Entgegen der Ansicht der Beschwerdeführerin hat die Aufrechterhaltung der Einbeziehung eines Grundstückes im Zusammenlegungsverfahren nach § 4 Abs. 2 FLG gerade nicht zur Voraussetzung, dass das gesamte Zusammenlegungsverfahren ohne dieses Grundstück nicht durchgeführt werden könnte, die Einbeziehung also unabdingbar notwendig wäre. Entscheidend ist in dieser Verfahrensphase vielmehr die Prognose, ob die Einbeziehung des Grundstückes für die Abwicklung des Verfahrens und die Entwicklung der Neueinteilung zweckmäßig ist oder nicht. Diese Zweckmäßigkeit der Einbeziehung des Grundstückes der Beschwerdeführerin in das Zusammenlegungsverfahren hat das vorliegende Verfahren aber ergeben. Der Verwaltungsgerichtshof nimmt daher an der rechtlichen Schlussfolgerung, wonach eine Ausscheidung des Grundstückes der Beschwerdeführerin im Sinne des § 4 Abs. 2 FLG nicht zweckmäßig wäre, keinen Anstoß.

2.3 Sofern schließlich die Beschwerdeführerin auch im Zusammenhang mit dem zweitangefochtenen Bescheid darauf verweist, dass die Erlassung der zweiten Verordnung gesetz- und verfassungswidrig sei, da bei der Erweiterung einbezogener Grundstücke in Bescheidform vorzugehen gewesen wäre, ist sie auf die Ausführungen zum erstangefochtenen Bescheid und auf die dort zitierte Rechtsprechung des Verfassungsgerichtshofes zu verweisen.

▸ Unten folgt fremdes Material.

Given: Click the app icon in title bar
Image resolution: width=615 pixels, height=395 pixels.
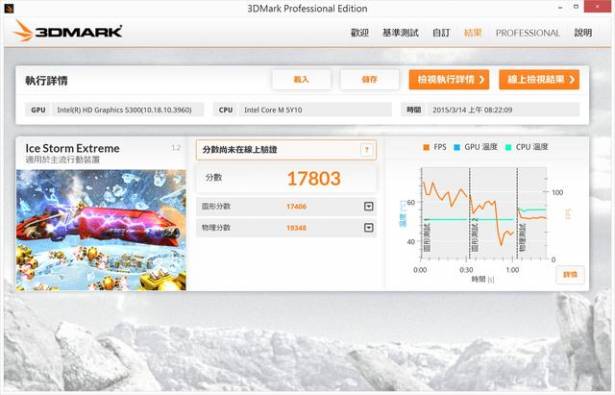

Entgegen der gegenteiligen Behauptung der Beschwerdeführerin wurde - nach dem Text der Verordnungen - gemäß § 3 Abs. 1 FLG das Militärkommando Burgenland und die Landwirtschaftskammer für das Burgenland jeweils im Verfahren zur Verordnungserlassung angehört. Darüber hinaus wäre eine unterlassene Anhörung dieser beiden Stellen im Verfahren betreffend die Verordnungserlassung nicht geeignet gewesen, Rechte der Beschwerdeführerin im Ausscheidungsverfahren zu verletzen.

Insgesamt war somit auch diese Beschwerde gemäß § 42 Abs. 1 VwGG als unbegründet abzuweisen.

4. Die angefochtenen Entscheidungen stammen von einem Landesagrarsenat und damit einem Tribunal im Sinn des Art. 6 MRK. Der Landesagrarsenat hat jeweils eine mündliche Verhandlung durchgeführt. Die Durchführung einer solchen vor dem Verwaltungsgerichtshof gemäß dem Antrag der Beschwerdeführerin war daher entbehrlich (vgl. dazu unter vielen das hg. Erkenntnis vom 21. Oktober 2010, 2008/07/0176).

5. Der Ausspruch über den Aufwandersatz stützt sich - im Rahmen des gestellten Begehrens - auf §§ 47 ff VwGG in Verbindung mit der Verordnung BGBl. II Nr. 455/2008.